Jugando con los Astros

Son elementos que también están ahí, forman parte de nuestro paisaje, y por tanto, muchas veces protagonistas de nuestras fotos. Aunque mayoritariamente protagonistas secundarios. Porque existe cierta dificultad a la hora de hacerlos protagonistas de nuestras tomas. Y es que hacer un primer plano de la luna o el sol requiere, a parte de un momento óptimo del día o la noche, un zoom bastante potente, y que no todo el mundo tiene.

Por fortuna, cada vez encontramos cámaras compactas o bridge con mayor zoom y que nos permite poder jugar entonces con estos astros. Lo difícil entonces es encontrar el momento de captarlo.

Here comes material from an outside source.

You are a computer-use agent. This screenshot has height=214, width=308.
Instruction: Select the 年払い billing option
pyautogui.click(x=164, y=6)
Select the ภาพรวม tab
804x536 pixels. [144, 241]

En este caso, la cámara híbrida que tengo, y que goza de un buen zoom, me permite estar siempre atento a esa oportunidad que otorgan pocos atardeceres sobre el sol. Hace unas semanas, y casi por casualidad, me encontré con ese momentazo de sol poniéndose, que entremezclado con nubes o brumas me brindaron la posibilidad de realizar la foto. Una suerte.

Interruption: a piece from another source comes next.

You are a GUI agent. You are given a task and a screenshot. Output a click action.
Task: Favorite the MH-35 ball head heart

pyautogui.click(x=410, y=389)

Aunque a veces la suerte, la encuentras porque previamente la buscabas. Y es el caso de la segunda toma que os muestro hoy. Terminando un día de currar, vi que la luna tenía el “tino” perfecto para una foto que llevaba en mente durante tiempo. Así que nos fuimos directos al “estepar” para encajar la luna con la Ermita del Tremedal.

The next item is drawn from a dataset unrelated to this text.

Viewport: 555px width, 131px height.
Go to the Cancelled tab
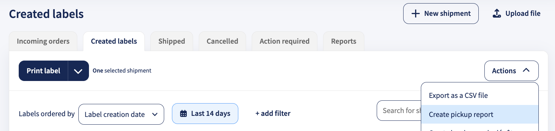tap(222, 41)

Supongo que ese es el momento que te das cuanta, que la tierra gira con demasiada rapidez, porque andaba corriendo como un loco por el estepar para encontrar el punto de encuadre perfecto. Y es que en este tipo de tomas, el encuadre para situar los dos objetos parejos lo tienes que buscar al trote. Esta vez con trípode, reflex, teleobjetivo y teleconvertidor, dan este resultado:

Sin duda son momentos mágicos, de luz, de instante y por suerte, al final de satisfacción del trabajo bien hecho.